▶ [Extract]:
Rock Climber Girl - blogging by Sara, a pacific northwest woman who rock climbs
2010-03-10
| Reads 19
It's been a strange winter, but I'm starting to come out from my
hibernation. Only it hasn't been hibernation... it's been a strange
experience in constant motion for the last few months... very little
rest, a very lot of movement, and very little of any of it within as
much of my own direction or control as I've become accustomed to. The
short version might be, "Shit happens." So, whatever I'd call it, here I am. I'm holed up for a couple of days
in soft-water Spokane Valley, WA, in a kinda ok hotel. Work is full,
and fun, and interesting, and really a dream come true kind of setup...

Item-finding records
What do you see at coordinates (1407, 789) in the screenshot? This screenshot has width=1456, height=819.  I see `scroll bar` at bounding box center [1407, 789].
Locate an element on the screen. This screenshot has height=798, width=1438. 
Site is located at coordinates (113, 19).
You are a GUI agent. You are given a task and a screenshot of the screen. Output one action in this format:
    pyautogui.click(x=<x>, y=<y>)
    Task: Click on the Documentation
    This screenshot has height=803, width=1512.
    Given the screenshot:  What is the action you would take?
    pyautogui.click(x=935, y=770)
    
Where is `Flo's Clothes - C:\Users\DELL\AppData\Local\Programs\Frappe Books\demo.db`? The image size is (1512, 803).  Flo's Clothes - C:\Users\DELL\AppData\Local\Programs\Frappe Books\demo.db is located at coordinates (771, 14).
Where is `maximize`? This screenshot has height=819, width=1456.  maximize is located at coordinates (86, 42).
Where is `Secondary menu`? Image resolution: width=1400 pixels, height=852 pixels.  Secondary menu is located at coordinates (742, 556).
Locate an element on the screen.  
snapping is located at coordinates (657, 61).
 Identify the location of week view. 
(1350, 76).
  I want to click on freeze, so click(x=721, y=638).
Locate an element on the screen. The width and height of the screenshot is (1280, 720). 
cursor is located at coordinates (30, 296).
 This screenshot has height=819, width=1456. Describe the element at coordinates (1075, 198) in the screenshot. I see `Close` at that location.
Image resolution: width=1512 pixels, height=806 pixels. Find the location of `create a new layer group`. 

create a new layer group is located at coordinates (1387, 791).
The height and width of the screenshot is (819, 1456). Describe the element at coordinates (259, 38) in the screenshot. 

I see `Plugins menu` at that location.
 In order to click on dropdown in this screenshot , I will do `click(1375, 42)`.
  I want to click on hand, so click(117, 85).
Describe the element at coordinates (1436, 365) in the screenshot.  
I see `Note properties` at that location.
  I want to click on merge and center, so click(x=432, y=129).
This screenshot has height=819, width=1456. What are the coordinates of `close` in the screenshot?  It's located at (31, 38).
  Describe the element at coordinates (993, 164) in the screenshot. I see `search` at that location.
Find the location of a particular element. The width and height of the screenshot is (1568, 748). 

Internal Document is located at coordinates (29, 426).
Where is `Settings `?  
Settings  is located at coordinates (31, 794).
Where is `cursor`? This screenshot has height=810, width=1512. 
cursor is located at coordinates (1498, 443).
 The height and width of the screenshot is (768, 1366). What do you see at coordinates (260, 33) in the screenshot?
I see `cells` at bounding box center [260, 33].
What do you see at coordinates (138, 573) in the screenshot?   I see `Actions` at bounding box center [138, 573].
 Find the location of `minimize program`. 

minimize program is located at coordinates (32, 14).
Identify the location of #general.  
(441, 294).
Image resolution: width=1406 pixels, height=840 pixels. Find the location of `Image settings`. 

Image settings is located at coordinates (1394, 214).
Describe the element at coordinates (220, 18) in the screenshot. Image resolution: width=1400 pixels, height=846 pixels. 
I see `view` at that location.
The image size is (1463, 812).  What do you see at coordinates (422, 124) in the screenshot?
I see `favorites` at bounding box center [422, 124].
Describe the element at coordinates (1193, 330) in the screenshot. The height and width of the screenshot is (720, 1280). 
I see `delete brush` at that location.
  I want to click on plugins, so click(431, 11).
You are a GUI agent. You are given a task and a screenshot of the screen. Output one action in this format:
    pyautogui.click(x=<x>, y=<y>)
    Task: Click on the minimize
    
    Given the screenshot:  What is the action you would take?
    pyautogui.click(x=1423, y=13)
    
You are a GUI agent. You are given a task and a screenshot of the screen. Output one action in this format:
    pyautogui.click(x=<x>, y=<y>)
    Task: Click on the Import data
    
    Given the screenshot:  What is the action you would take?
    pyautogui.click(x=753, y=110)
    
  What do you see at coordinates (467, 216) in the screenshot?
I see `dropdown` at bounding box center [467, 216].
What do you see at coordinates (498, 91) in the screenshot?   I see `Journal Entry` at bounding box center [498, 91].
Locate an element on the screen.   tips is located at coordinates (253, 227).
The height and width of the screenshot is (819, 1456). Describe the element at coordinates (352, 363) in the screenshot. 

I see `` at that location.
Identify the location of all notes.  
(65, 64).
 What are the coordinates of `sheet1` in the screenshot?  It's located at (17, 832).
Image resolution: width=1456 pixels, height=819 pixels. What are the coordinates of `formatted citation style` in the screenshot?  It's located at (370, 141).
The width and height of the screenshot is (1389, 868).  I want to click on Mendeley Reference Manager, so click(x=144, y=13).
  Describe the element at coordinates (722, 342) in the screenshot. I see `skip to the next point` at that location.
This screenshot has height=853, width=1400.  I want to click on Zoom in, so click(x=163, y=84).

▶ [Description of the task]: Return the passage of the blog entry between "Rock Climber Girl" and "kind of setup...", inclusive, word for word.

▶ [Exercise answer]:
Rock Climber Girl - blogging by Sara, a pacific northwest woman who rock climbs
2010-03-10
| Reads 19
It's been a strange winter, but I'm starting to come out from my
hibernation. Only it hasn't been hibernation... it's been a strange
experience in constant motion for the last few months... very little
rest, a very lot of movement, and very little of any of it within as
much of my own direction or control as I've become accustomed to. The
short version might be, "Shit happens." So, whatever I'd call it, here I am. I'm holed up for a couple of days
in soft-water Spokane Valley, WA, in a kinda ok hotel. Work is full,
and fun, and interesting, and really a dream come true kind of setup...